Nicene and Post-Nicene Fathers: Series II/Volume VIII/The Letters/Letter 204
Letter CCIV.[1]
To the Neocæsareans.[2]
1. [There has been a long silence on both sides, revered and well-beloved brethren, just as if there were angry feelings between us. Yet who is there so sullen and implacable towards the party which has injured him, as to lengthen out the resentment which has begun in disgust through almost a whole life of man?] This [is happening in our case, no just occasion of estrangement existing, as far as I myself know, but on the contrary, there being, from the first, many strong reasons for the closest friendship and unity. The greatest and first is this, our Lord’s command, pointedly saying, “By this shall all men know that ye are my disciples if ye have love one to another.”[3]] Again, the apostle clearly sets before us the good of charity where he tells us that love is the fulfilling of the law;[4] and again where he says that charity is a good thing to be preferred to all great and good things, in the words, “Though I speak with tongues of men and of angels and have not charity, I am become as sounding brass or a tinkling cymbal. And though I have the gift of prophecy and understand all mysteries, and all knowledge; and though I have all faith, so that I could remove mountains, and have not charity, I am nothing. And though I bestow all my goods to feed the poor and though I give my body to be burnt and have not charity, it profiteth me nothing.”[5] Not that each of the points enumerated could be performed without love, but that the Holy One wishes, as He Himself has said, to attribute to the commandment super-eminent excellency by the figure of hyperbole.[6]
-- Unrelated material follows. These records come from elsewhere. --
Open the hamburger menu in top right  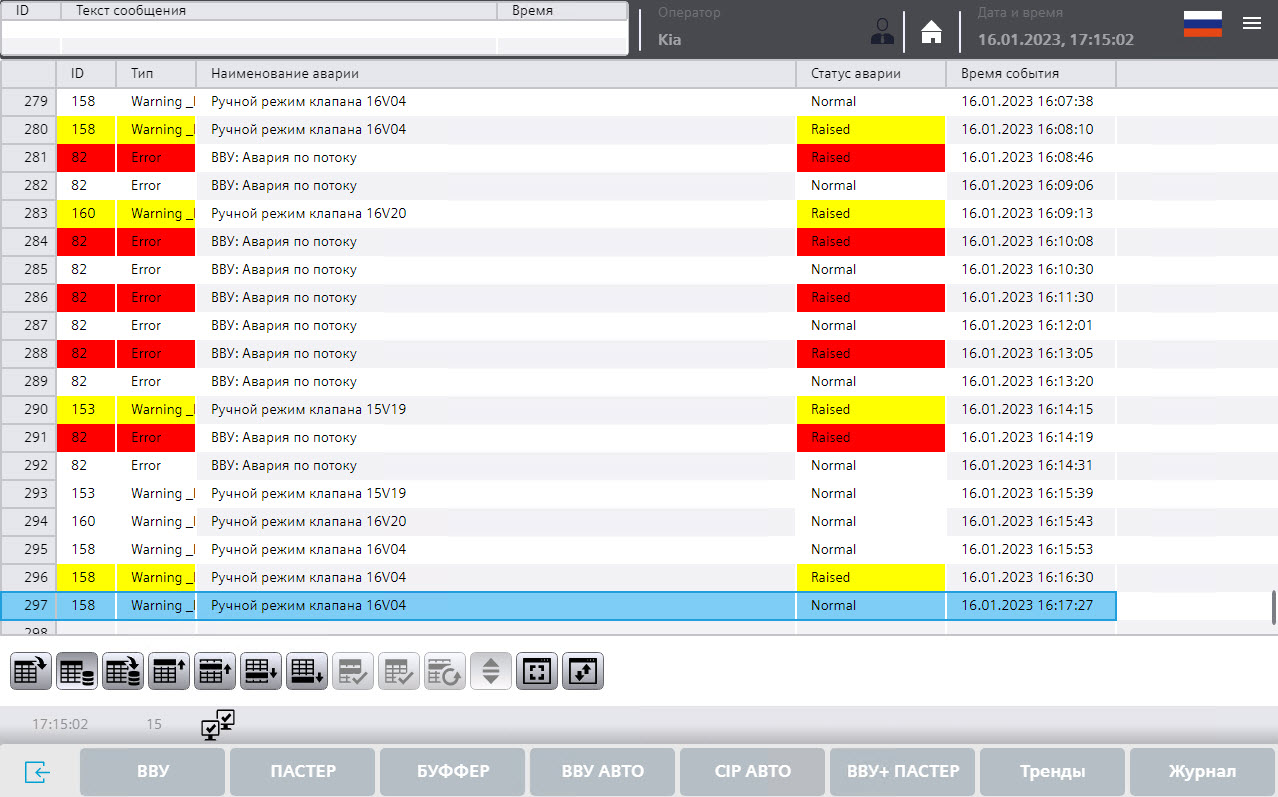pos(1251,24)
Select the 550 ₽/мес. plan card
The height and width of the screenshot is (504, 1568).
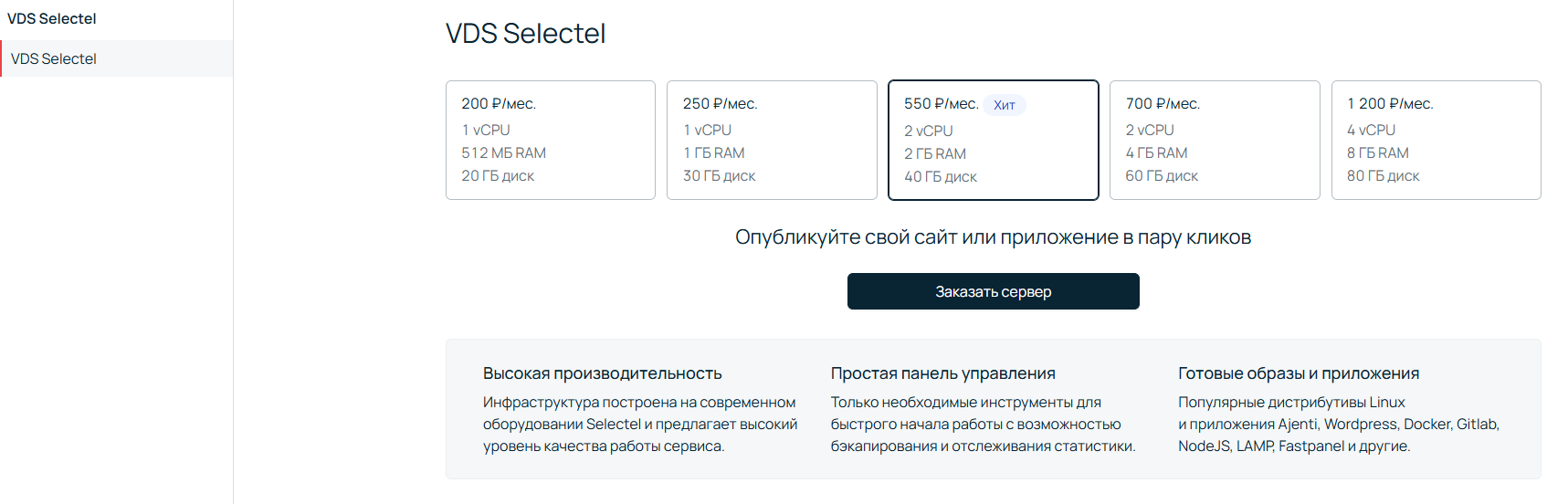[x=993, y=140]

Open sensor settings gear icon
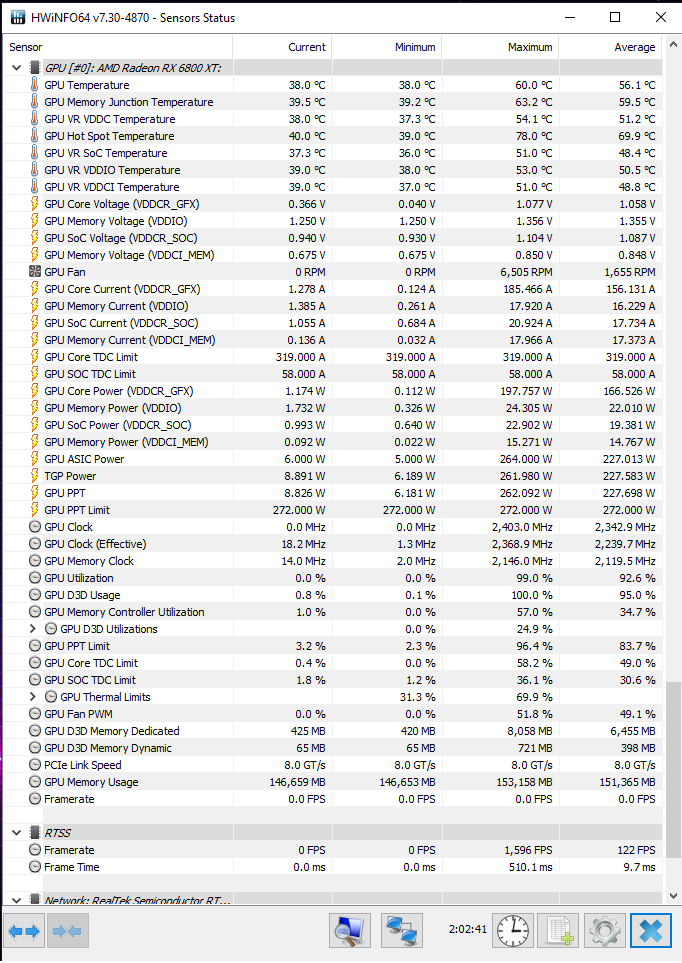click(605, 931)
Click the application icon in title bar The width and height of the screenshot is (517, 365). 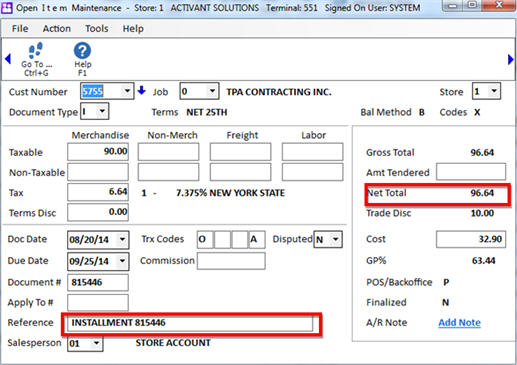pos(7,7)
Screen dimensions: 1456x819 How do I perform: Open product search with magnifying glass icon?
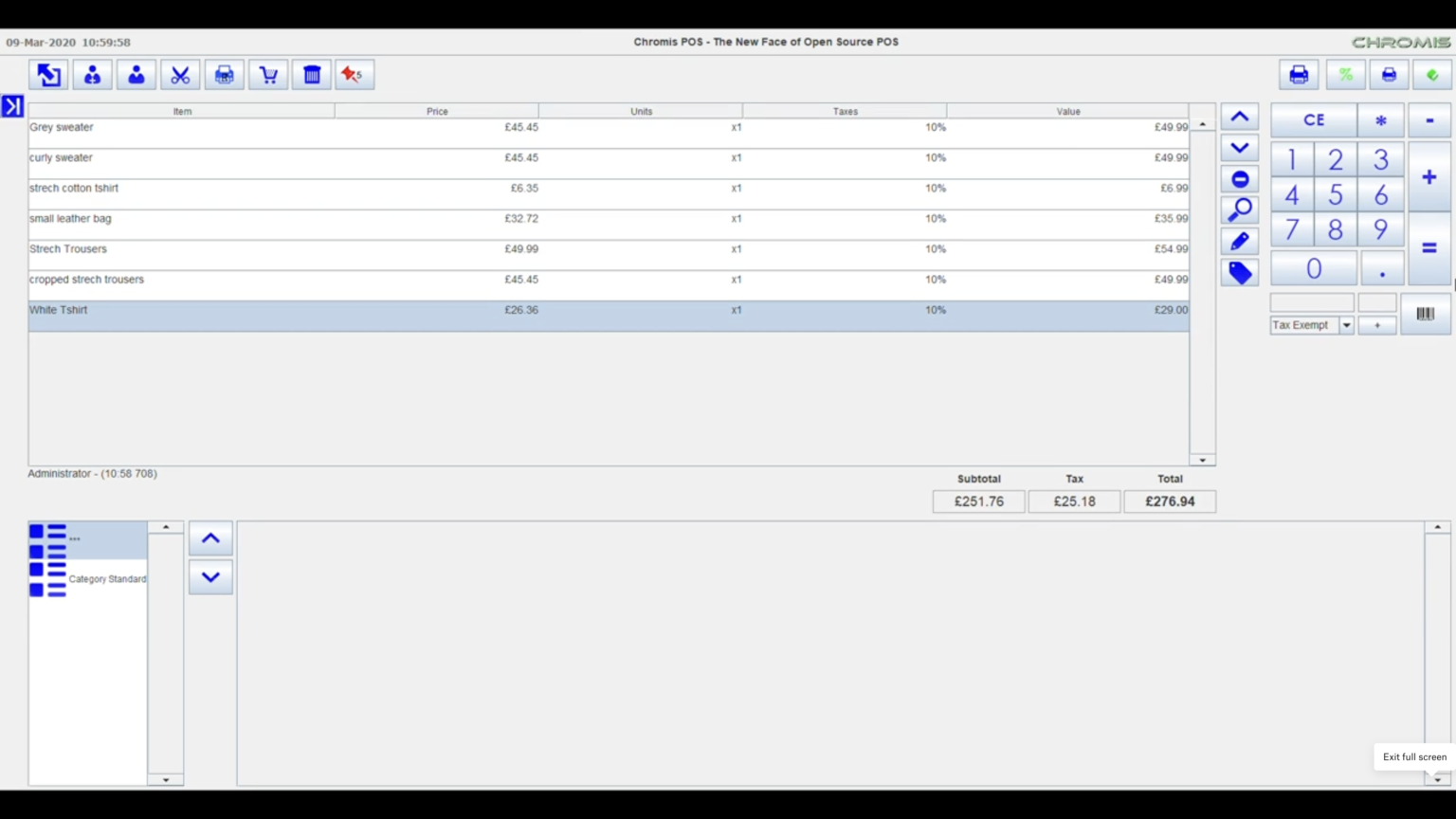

2. [Next, if it tend much towards intimacy to have the same teachers, there are to you and to me the same teachers of God’s mysteries, and spiritual Fathers, who from the beginning were the founders of your Church. I mean the great Gregory, and all who succeeding in order to the throne of your episcopate, like stars rising one after another, have tracked the same course, so as to leave the tokens of the heavenly polity most clear to all who desire them.] And if natural relationships are not to be despised, but are greatly conducive to unbroken union and fellowship, these rights also exist naturally for you and me. [Why is it, then, O venerable among cities, for through you I address the whole city, that no civil writing comes from you, no welcome voice, but your ears are open to those who aim at slander?] I am therefore the more bound to groan, the more I perceive the end they have in view. There is no doubt as to who is the originator of the slander.[7] He is known by many evil deeds, but is best distinguished by this particular wickedness, and it is for this reason that the sin is made his name.[8] But you must put up with my plain speaking. You have opened both ears to my slanderers. You heartily welcome all you hear without any enquiry. Not one of you distinguishes between lies and truth. Who ever suffered for lack of wicked accusations when struggling all alone? Who was ever convicted of lying in the absence of his victim? What plea does not sound plausible to the hearers when the reviler persists that such and such is the case, and the reviled is neither present nor hears what is urged against him? Does not even the accepted custom of this world teach you, in reference to these matters, that if any one is to be a fair and impartial hearer, he must not be entirely led away by the first speaker, but must wait for the defence of the accused, that so truth may be demonstrated by a comparison of the arguments on both sides? “Judge righteous judgment.”[9] This precept is one of those most necessary for salvation.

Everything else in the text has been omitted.